Le cancer de la prostate est la seconde cause de décès par cancer chez l'homme, après celui du poumon, avec 9 000 décès annuels.

Plusieurs études scientifiques majeures permettent en 2016 de trancher le débat sur l’intérêt d’un dépistage du cancer de la prostate, non pas systématique à l’image de celui du cancer du sein, mais individuel chez tous les hommes qui le souhaitent :

  • Avec les années, les résultats de la vaste étude européenne ERSPC (E uropean Randomized Study of Screening for Prostate Cancer, compilant plusieurs études nationales) (1) sont de plus en plus éloquents, en faveur du dépistage du cancer de la prostate. Parmi les populations de l’étude ayant le plus de recul (par exemple celle de Göteborg en Suède a débuté il y a 14 ans), le dépistage du cancer de la prostate réduit de 21% le risque de décès par cancer de prostate et de 37% la mortalité totale. Plus le temps passe et plus le bénéfice du dépistage est marqué. Celui-ci est effectué principalement au moyen du dosage d’un antigène appelé A ntigène Spécifique de la Prostate ou PSA sérique total et par un toucher rectal.
  • La seconde étude majeure étudiant l’intérêt d’un dépistage du cancer de la prostate est américaine (PLCO, Prostate, Lung, Colorectal and Ovarian cancer screening trial). Ses conclusions -« le dépistage n’apporte pas de bénéfice en termes de survie »- sont mises en avant par les pays (dont la France) ne souhaitant pas se lancer dans un dépistage de grande envergure. Mais des révélations en mai 2016 (2) sur une erreur méthodologique considérable de l’étude a provoqué un tollé et l’ont totalement décrédibilisée. En effet, les hommes du groupe "sans dépistage" (qui étaient comparés à ceux qui avaient un dépistage) avaient malgré tout eu pour la moitié d’entre eux un dosage de PSA avant leur entrée dans l’étude. Et pendant l’étude, 80% des hommes de ce même groupe s’étaient prêtés au moins une fois au dosage du PSA !

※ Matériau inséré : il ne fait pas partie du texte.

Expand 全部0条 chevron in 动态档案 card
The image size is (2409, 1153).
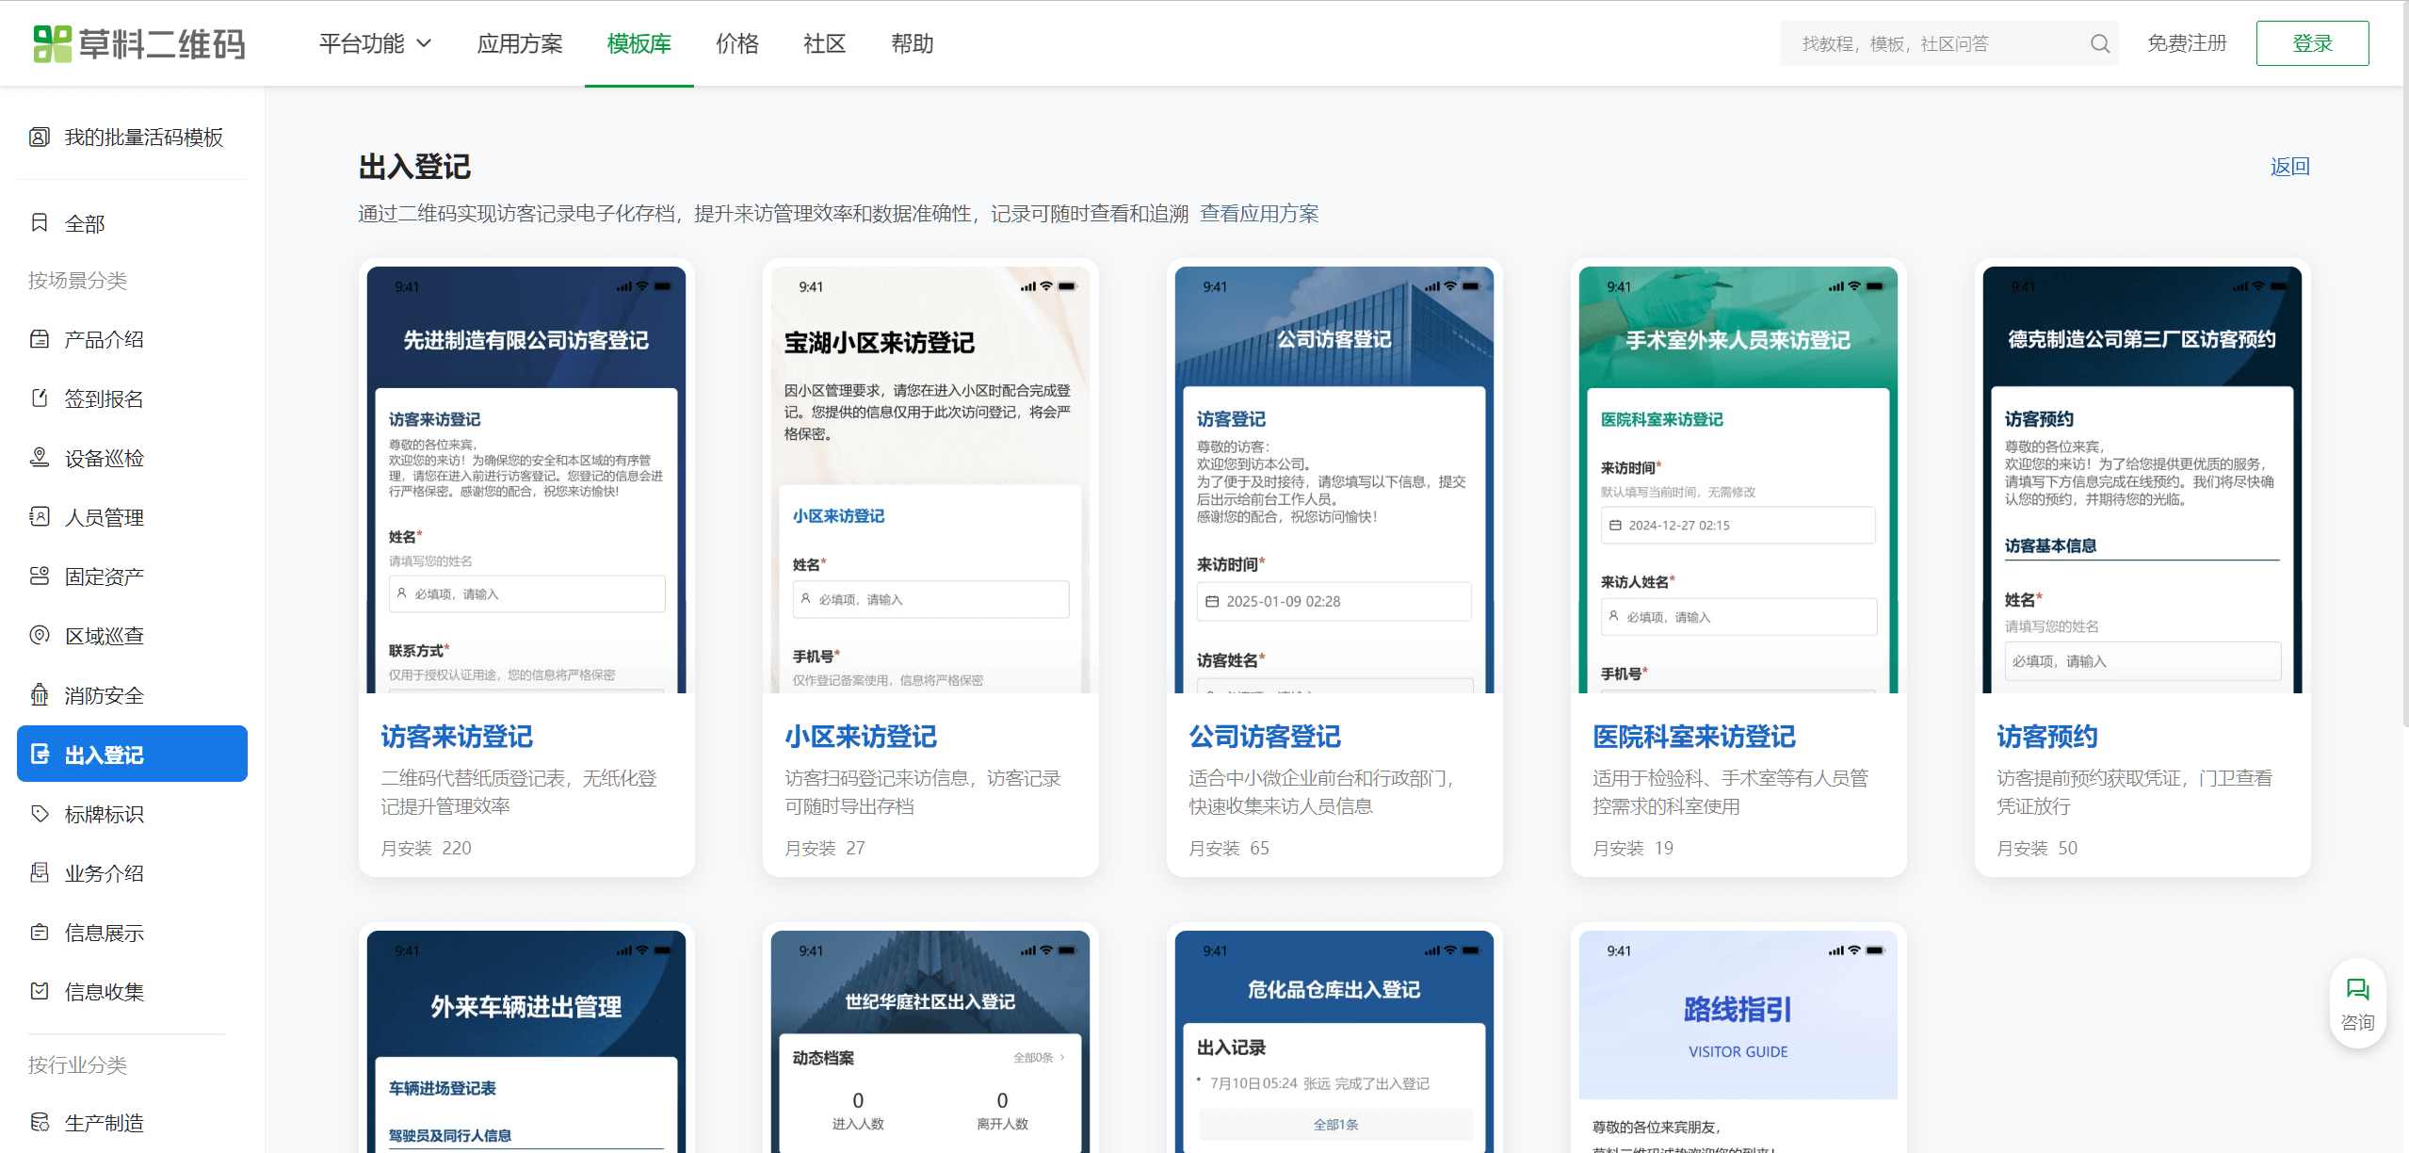coord(1062,1058)
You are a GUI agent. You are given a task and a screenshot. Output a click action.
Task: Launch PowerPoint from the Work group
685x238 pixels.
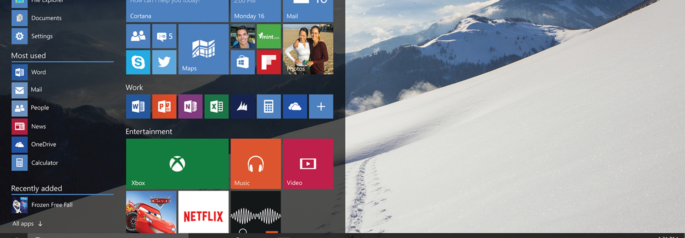click(x=164, y=106)
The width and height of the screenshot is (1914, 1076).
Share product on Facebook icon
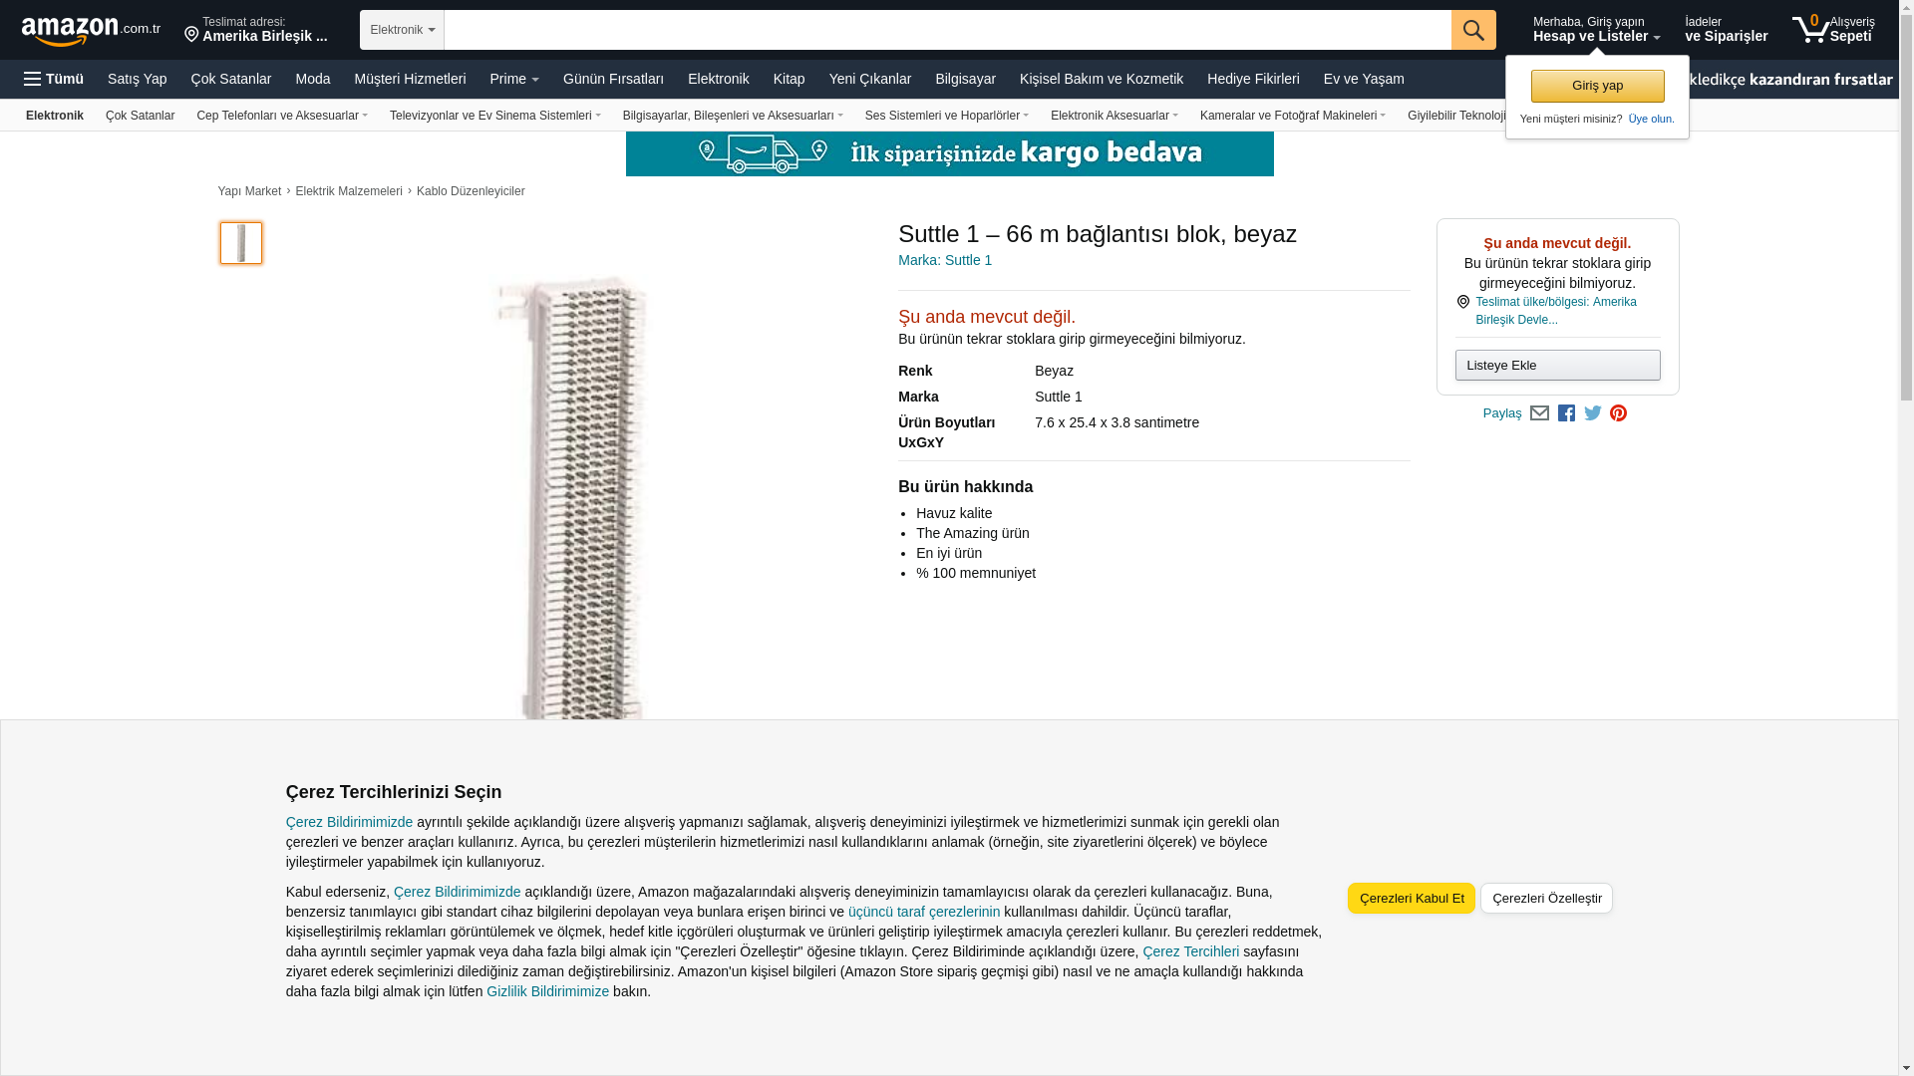1566,413
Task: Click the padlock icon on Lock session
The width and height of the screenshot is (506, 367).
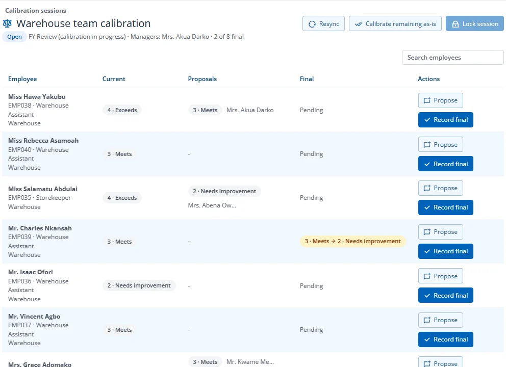Action: click(x=455, y=24)
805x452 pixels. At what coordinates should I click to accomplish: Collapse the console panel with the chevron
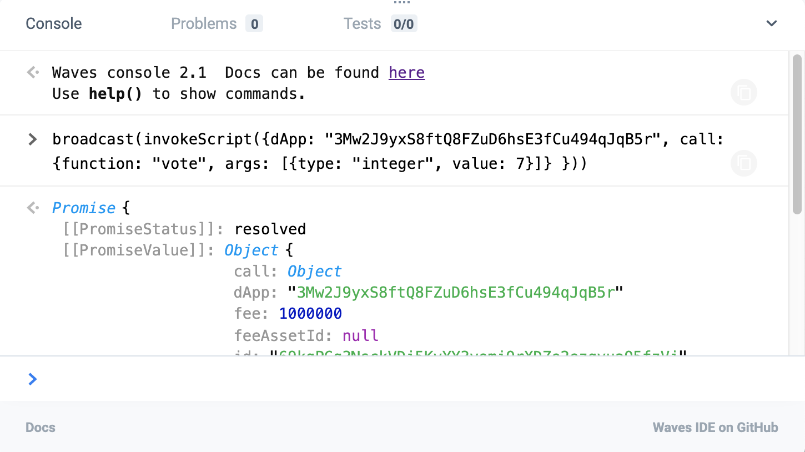click(x=771, y=23)
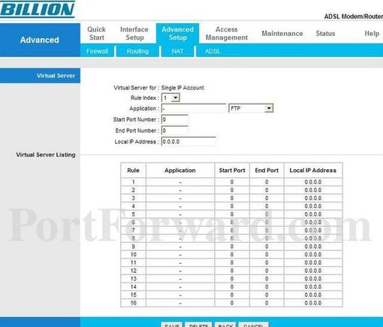Open the Help tab
383x327 pixels.
(x=372, y=33)
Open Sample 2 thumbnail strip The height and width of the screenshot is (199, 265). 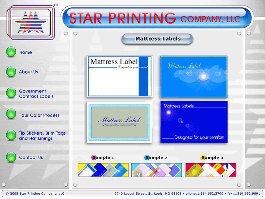157,170
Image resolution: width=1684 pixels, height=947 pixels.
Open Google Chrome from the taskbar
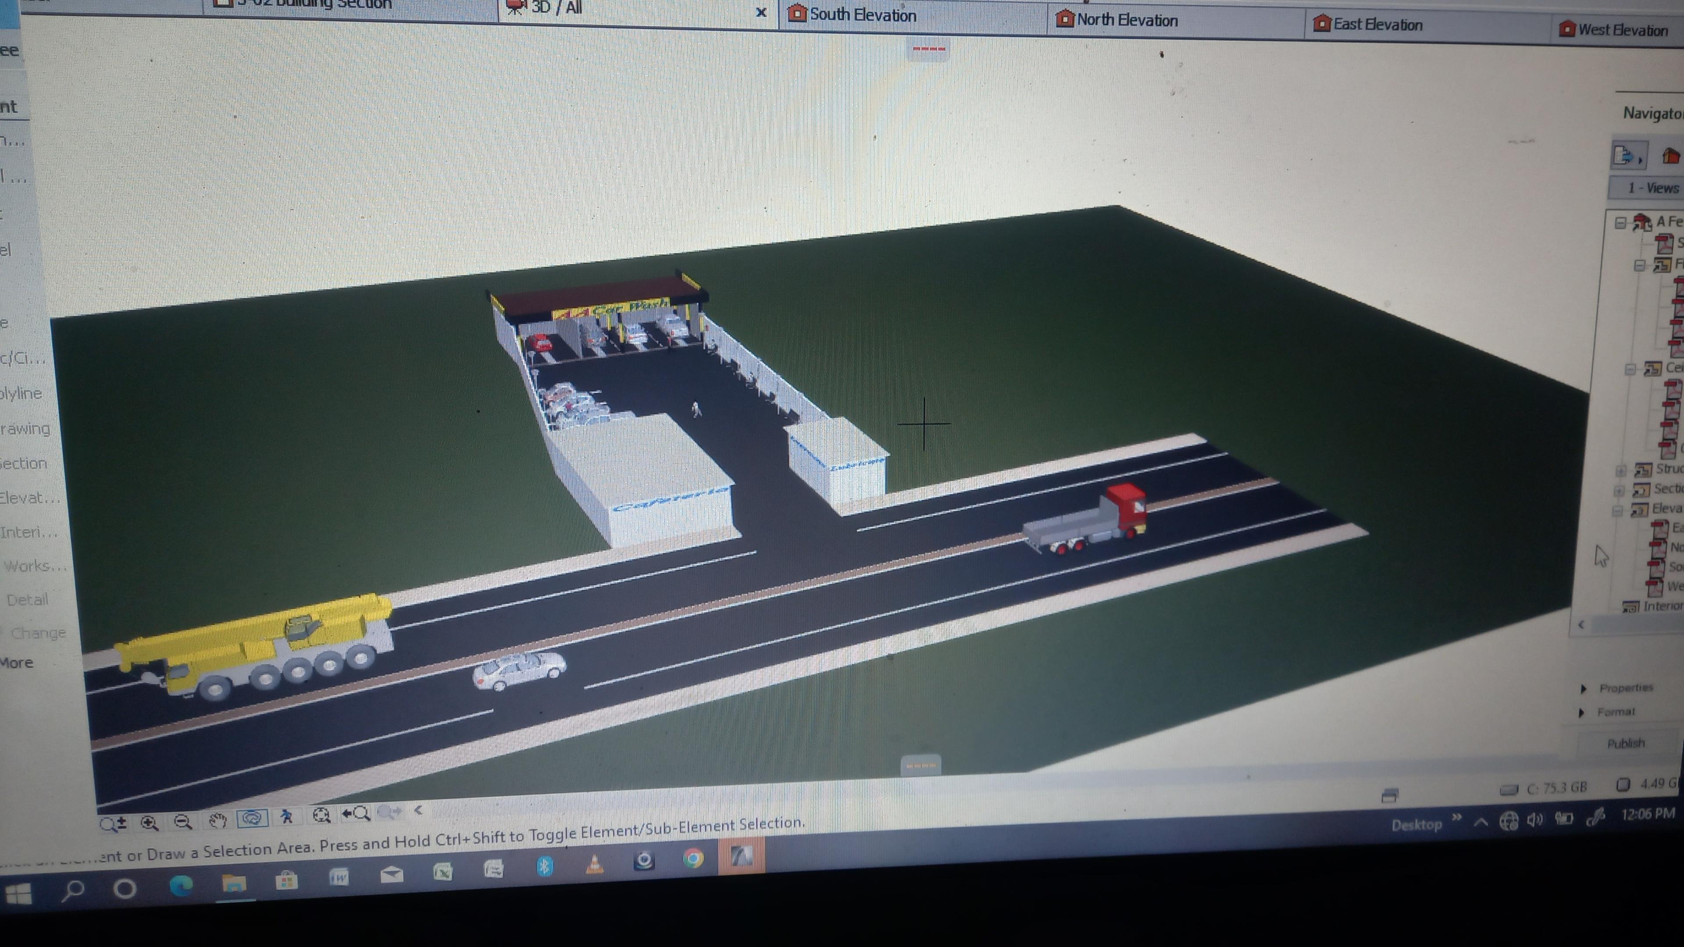click(x=693, y=858)
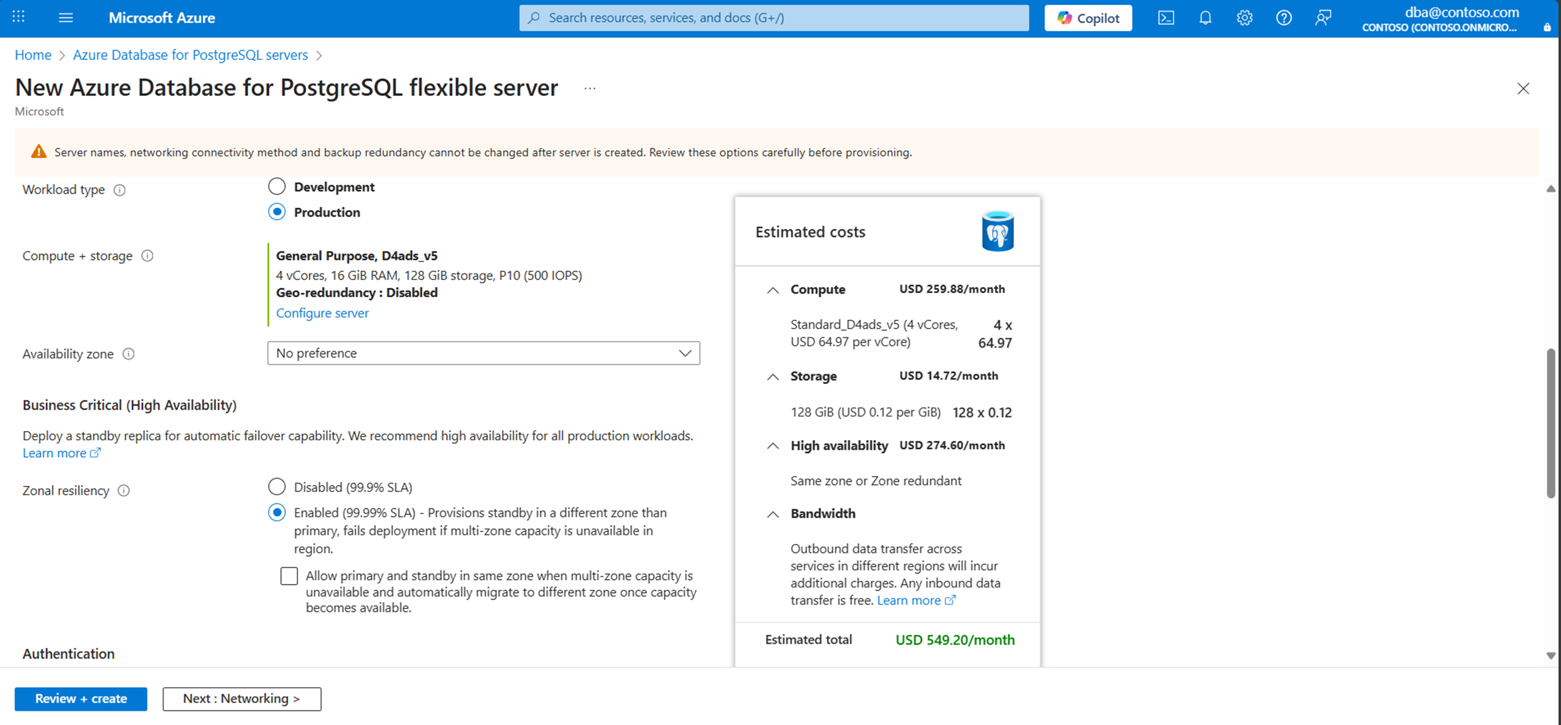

Pr Thierry Lebret, chef du service d’urologie de l’hôpital Foch et Secrétaire général de l’AFU : « En France, la campagne lancée au printemps 2016 sous l'égide de la CNAM (Caisse Nationale d’Assurance Maladie), de l'INca (Institut National du cancer) et du Collège de la médecine générale (CMG) remettait en cause l’utilité du PSA, et soulignait qu'un dépistage réalisé grâce au PSA entraînait des sur-traitements. Je suis en désaccord avec les conclusions de cette récente publication. Au vu de ces nouvelles données, les autorités sanitaires pourraient rapidement faire machine arrière. D’autant que les coûts engendrés par les nouveaux traitements anticancéreux d’un cancer découvert à un stade avancé et métastatique sont incomparables à celui d’un simple dosage sanguin du taux de PSA ! »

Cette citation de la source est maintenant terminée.